| METAMORFOSI
Da ITALIA ATISTICA - Inserto periodico” VITA LYONS” - Aprile 2000
di L. Marciano
Dipingere con il piacere di lasciarsi andare al fascino senza tempo
delle forme e dei colori, materializzare un gioco continuo di stati
d’animo, di visioni dell’inconscio sempre nuove e rubate
al silenzioso mondo delle cose che non si vedono ma che fanno riflettere.
L’attuale gioco formale di Pier Alberto Filippi tende ad
evidenziare l’aspetto di continua metamorfosi nel tempo –
di mutazione non stop – di forme e contenuti, per favorire
un viaggio della mente dove tutti gli scenari possibili della creatività diventano territorio di pensiero e ricerca.

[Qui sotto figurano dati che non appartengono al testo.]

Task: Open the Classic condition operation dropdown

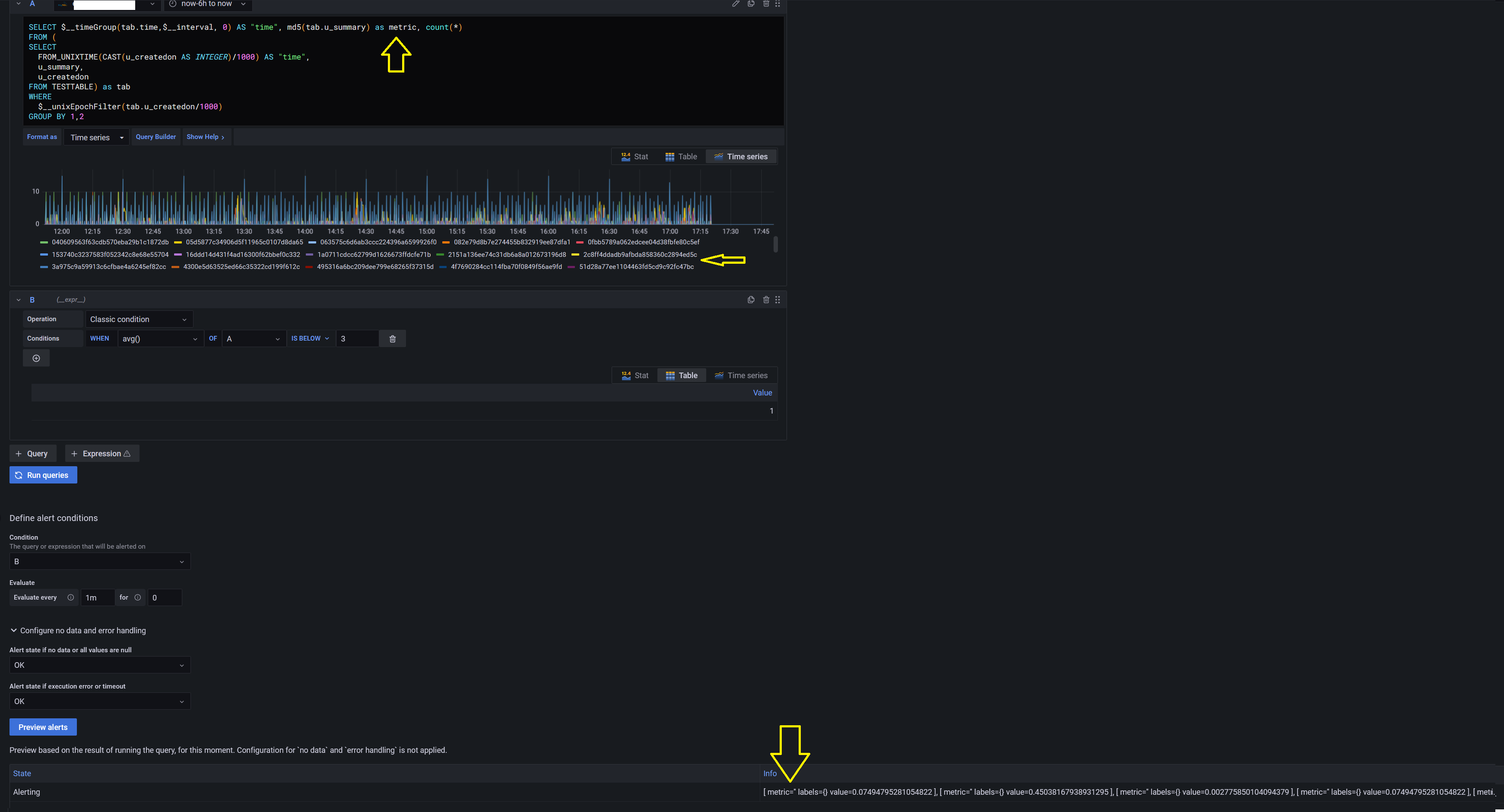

L’interpretazione pittorica diventa simbolo di questi concetti
espressi in libertà, generati da visioni rubate dall’infinito
mondo dell’inconscio, raramente evidenziati in una società
come la nostra, eternamente alla ricerca di materialità da
consumare velocemente.
Nelle sue opere ci sono le basi per iniziare un cammino nel senso
cosmico del pensiero, su chi siamo e da dove veniamo, nel quale
l’incontro con la fantasia materializzata dell’artista
crea suggestioni che rimandano a flash ancestrali - da cocktail
genetico fuori dalle regole conosciute oggi , per una ricostruzione
della realtà quotidiana, arbitrariamente modificata,
da riportare alla fase primaria e naturale dell’inizio della
vita.
Una provocazione, quella di Filippi, che non rinnega il piacere
di lasciarsi andare al fascino del gesto pittorico, infatti i protagonisti
dei suoi quadri si scompongono e ricompongono creativamente senza
limite di immaginazione - fotogrammi di film muti di archeologia
fantastica - non solo per un’evidente ricerca formale e poetica,
ma anche per cercare di dare un significato alle cose che accadono
e di capire lo scopo dell’esistenza umana.